• Task item: Make an exact copy of the lines from the top of the entries below through the line with "Given: Click line B number 50". Leave all pictures out.

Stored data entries
--------------------
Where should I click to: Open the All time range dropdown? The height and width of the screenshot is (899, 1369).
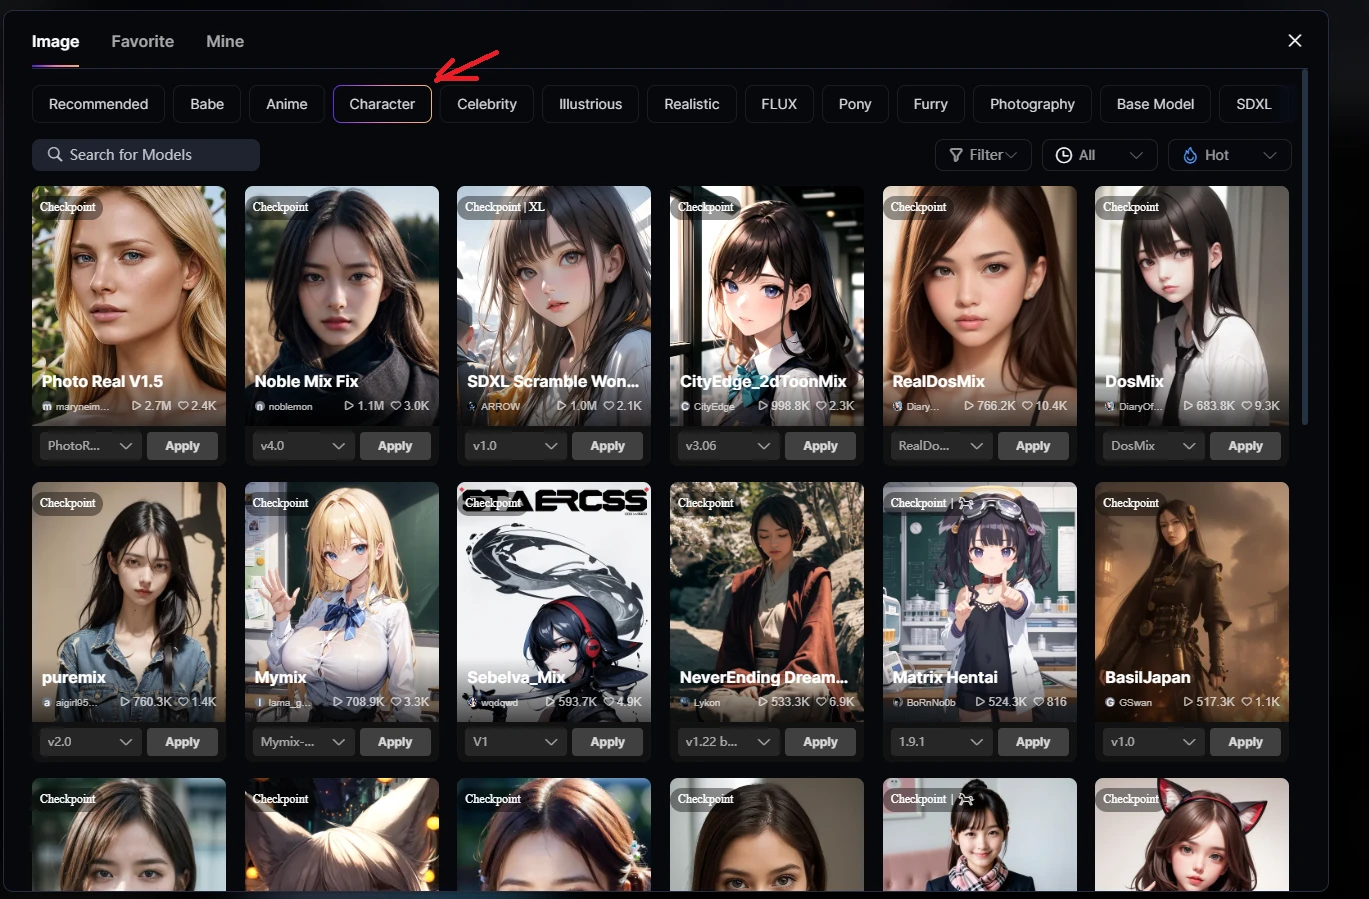click(x=1099, y=155)

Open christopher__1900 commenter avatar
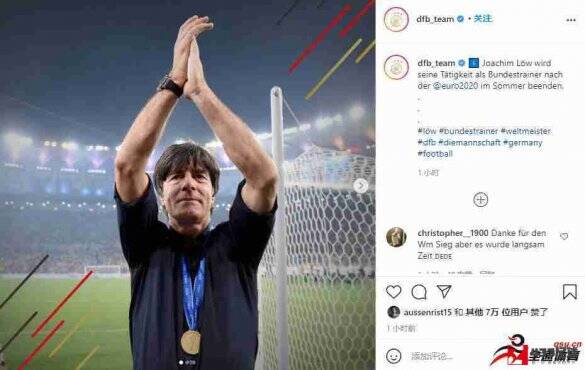point(396,237)
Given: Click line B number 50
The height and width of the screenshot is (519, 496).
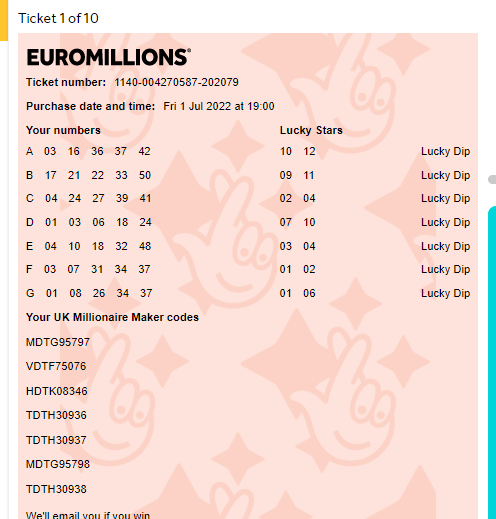Looking at the screenshot, I should (145, 175).
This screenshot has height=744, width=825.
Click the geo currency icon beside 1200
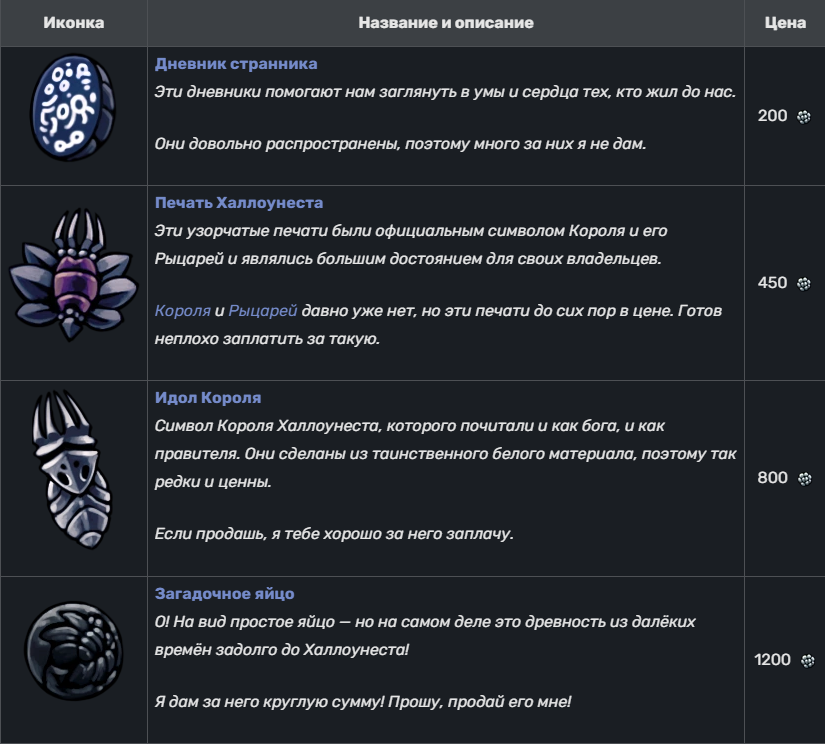(807, 660)
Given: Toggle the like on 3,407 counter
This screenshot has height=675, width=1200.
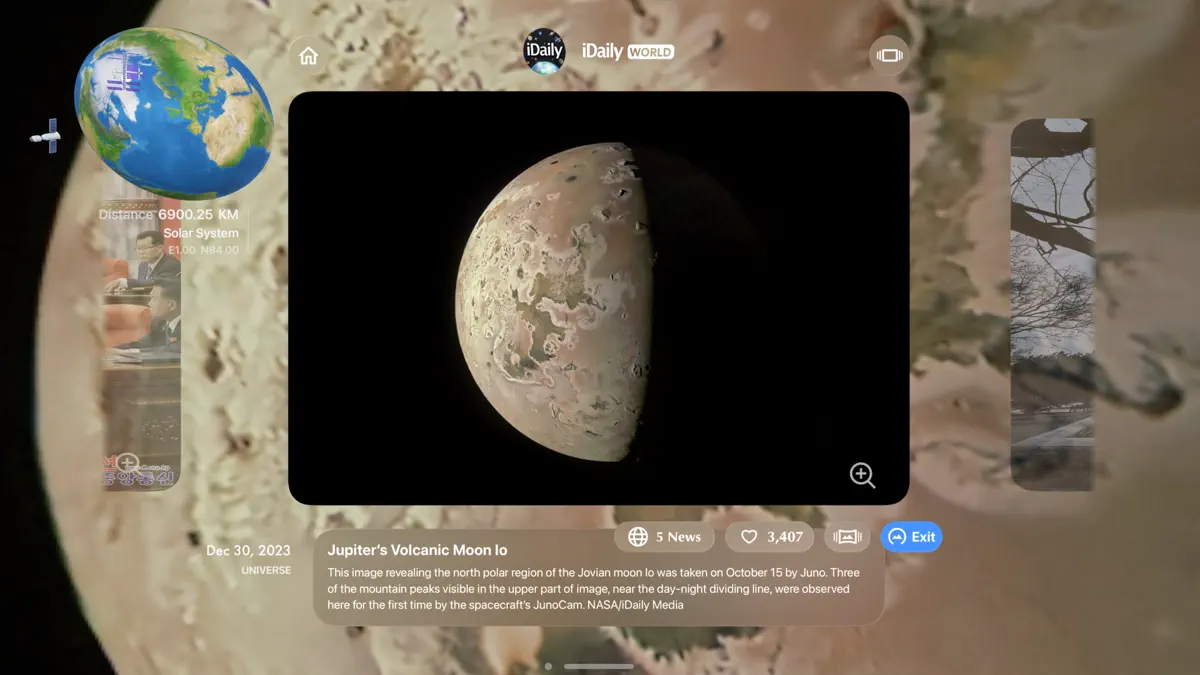Looking at the screenshot, I should click(x=770, y=537).
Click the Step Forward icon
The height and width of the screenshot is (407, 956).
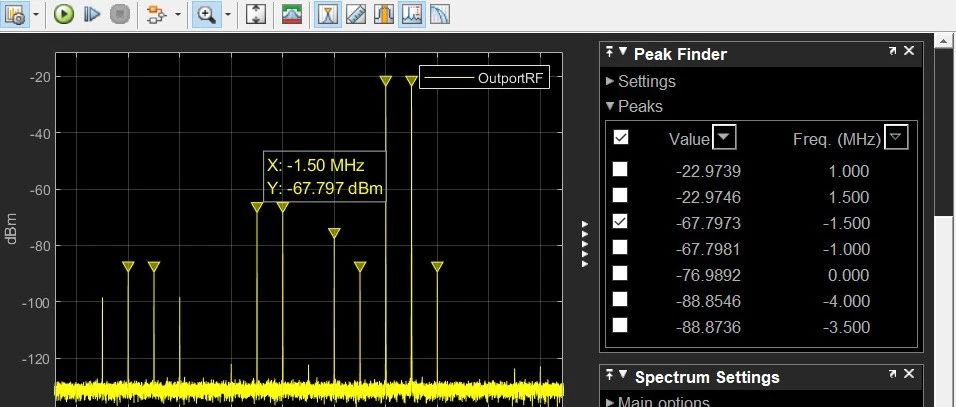point(92,14)
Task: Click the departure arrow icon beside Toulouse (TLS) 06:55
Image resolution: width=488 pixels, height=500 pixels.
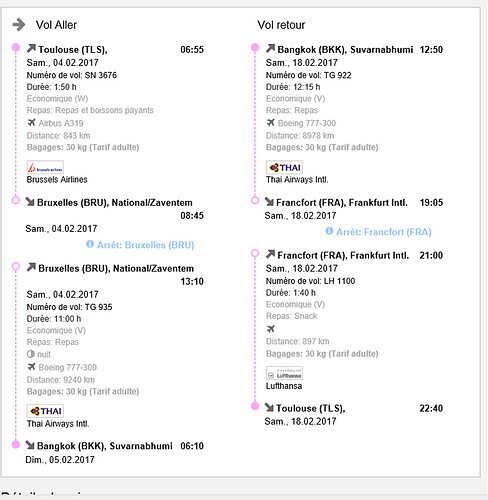Action: tap(31, 49)
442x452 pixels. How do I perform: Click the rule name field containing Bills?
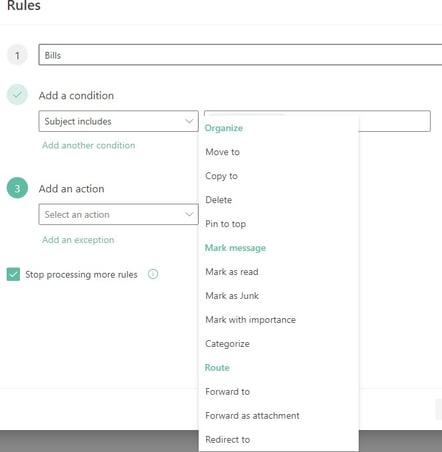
--------------------
• Solution to this task:
Where should I click to: Open the All time range dropdown? The height and width of the screenshot is (899, 1369).
click(x=1099, y=155)

Open christopher__1900 commenter avatar
point(396,237)
Given: Click line B number 50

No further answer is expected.